(AUFGABEN)
**A.** Entscheide anhand des Lesetexts zur Medienfreiheit in Indonesien, ob die folgenden Aussagen zutreffen. Antworte jeweils mit Ja oder Nein und zitiere wörtlich die entscheidende Stelle:
(i) Suharto gab 1998 die Macht ab.
(ii) Bei den Printerzeugnissen ist die Medienakzeptanz besonders stark verankert.
(iii) Otto Altendorfer hielt seinen Vortrag im Jahr 2001.
**B.** Nenne alle Personen, die im Lesetext zur Medienfreiheit in Indonesien namentlich erwähnt werden.

(LESETEXT)
Abschied von der Medienfreiheit

Indonesien, in dessen demokratische Aufbruchsstimmung seit dem Machtverzicht Suhartos 1998 noch einige Hoffnung gesetzt werden mochte, hat einen entschiedenen Schritt in Richtung Kontrollgesellschaft unternommen. Wie Anett Keller in „die tageszeitung“ am 10.12. berichtete, dient das jüngst im Parlament verabschiedete Rundfunkgesetz sowie die Berufung einer Rundfunkkomission (KPI) im wesentlichen der unverhohlenen staatlichen Gängelung der Medien. Dabei hatten restriktive Mediengesetze und erschlichene Kompetenzen des Informationsministeriums wie z.B. die Lizenzvergabe an Redaktionen vor 1998 zum politischen Alltag der Diktatur gehört. 1999 hatte schließlich Jusuf Habibie, in symbolischer Abkehr von der autoritären Grundhaltung seines Vorgängers, ein Gesetz unterschrieben, welches „Pressefreiheit als Bürgerrecht“ gewährte.

Das Signal, dass von einer solchen Infragestellung mühsam errungener Freiheitsrechte ausgeht, ist umso schädlicher, als der unabhängige Journalismus in sämtlichen ASEAN-Staaten ohnehin noch in den Kinderschuhen steckt, wie Otto Altendorfer in einem Vortrag von 1999 pointiert darlegt. Sicherlich etwas pauschal, aber dennoch im Kern zutreffend, lässt sich folgende Entwicklungslinie nachzeichnen: Durch turbulentes Wachstum (vor dem Einschnitt der großen Rezession) gefördert, hat sich in den wohlhabenderen Staaten Südostasiens wie z.B. im Ex-Tigerstaat Indonesien Medienakzeptanz in allen Bevölkerungsschichten (was freilich in geringerem Maße für die Printerzeugnisse gilt) fest verankert.


Trotz aller staatlichen Aufsicht sprengt dieses innovative Potential die (post)kolonialen Strukturen, innerhalb derer die Medien inoffiziell lediglich die einseitige Funktion der Indoktrinierung (etwa antikommunistische Propaganda zu Zeiten des Kalten Kriegs) oder gar der Missionierung innehaben. Die populären Telenovelas etwa übermitteln nicht selten säkulare, in westliche Vorstellungen und Lebensweisen gekleidete Botschaften, die bei strenggläubigen Muslimen für Unbehagen sorgen.

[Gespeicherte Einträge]
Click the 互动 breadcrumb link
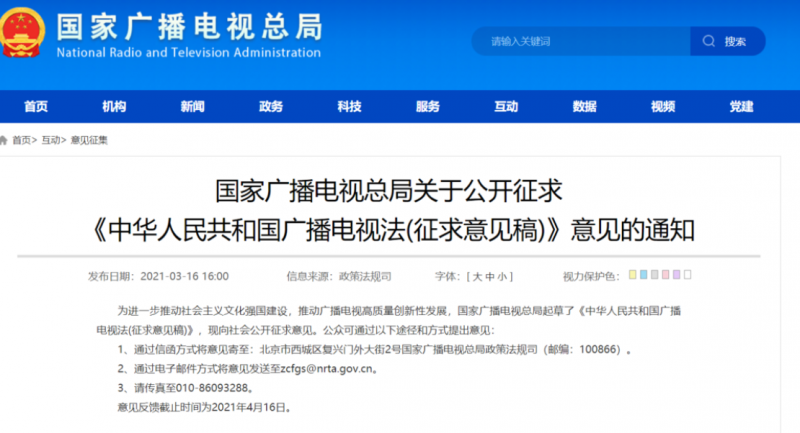Screen dimensions: 800x433 (x=50, y=141)
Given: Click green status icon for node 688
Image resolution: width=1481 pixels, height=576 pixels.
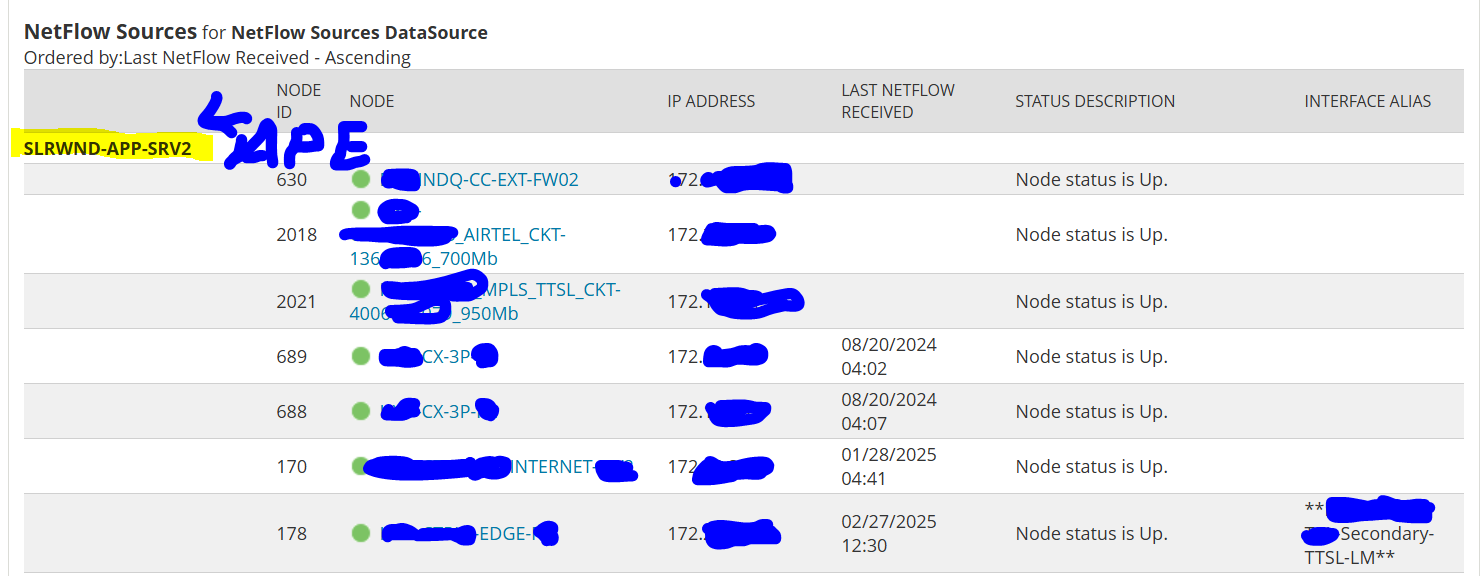Looking at the screenshot, I should tap(360, 411).
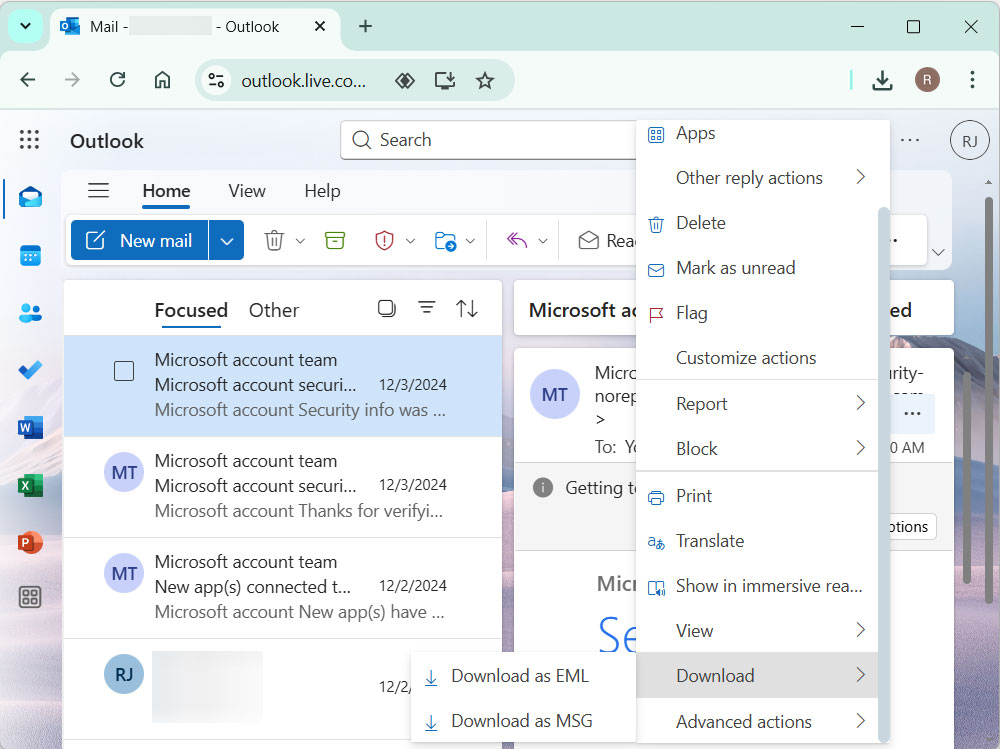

(LÖSUNGEN)
**A.**
(i) Ja: „seit dem Machtverzicht Suhartos 1998“
(ii) Nein: „was freilich in geringerem Maße für die Printerzeugnisse gilt“
(iii) Nein: „wie Otto Altendorfer in einem Vortrag von 1999 pointiert darlegt“

**B.** Suharto, Anett Keller, Jusuf Habibie, Otto Altendorfer